=== INPUT RECORDS ===

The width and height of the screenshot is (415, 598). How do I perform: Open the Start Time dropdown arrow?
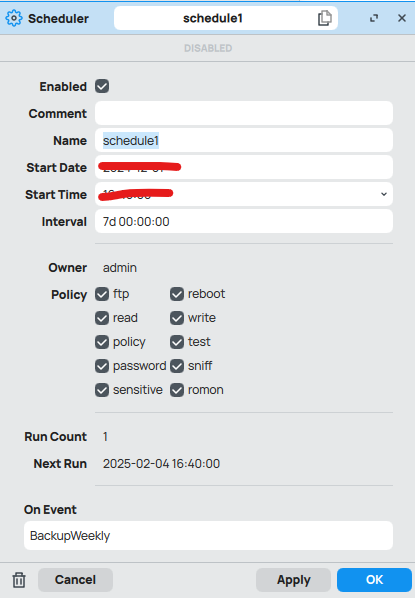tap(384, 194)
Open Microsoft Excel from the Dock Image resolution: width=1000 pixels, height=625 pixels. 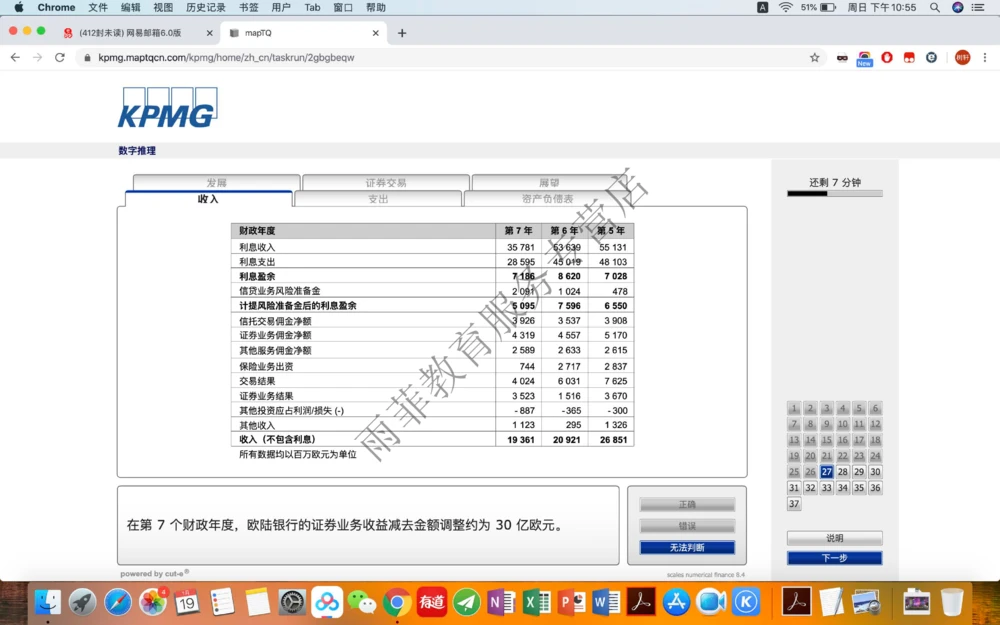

===
=== INPUT RECORDS ===

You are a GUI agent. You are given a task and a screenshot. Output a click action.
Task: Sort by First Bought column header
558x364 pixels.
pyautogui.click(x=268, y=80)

===
=== INPUT RECORDS ===

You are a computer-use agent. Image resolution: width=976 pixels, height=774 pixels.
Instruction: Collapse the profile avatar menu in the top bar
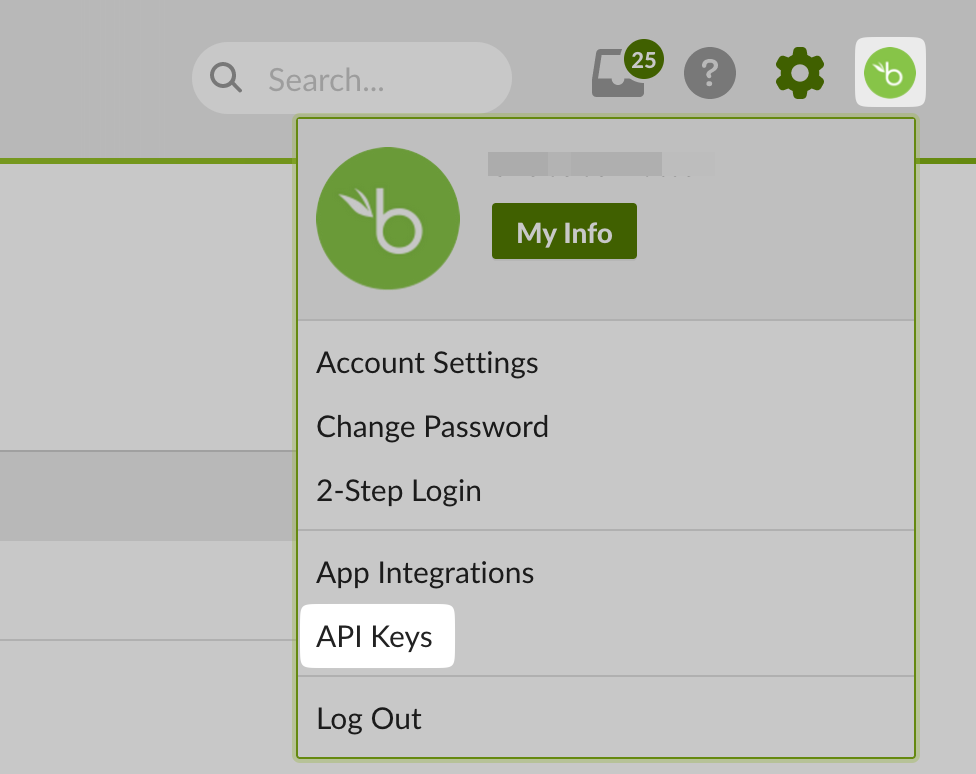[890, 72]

===

Each line above that contains "agent" must be copied out.

You are a GUI agent. You are given a task and a screenshot. Output a click action.
You are a computer-use agent. Image resolution: width=976 pixels, height=774 pixels.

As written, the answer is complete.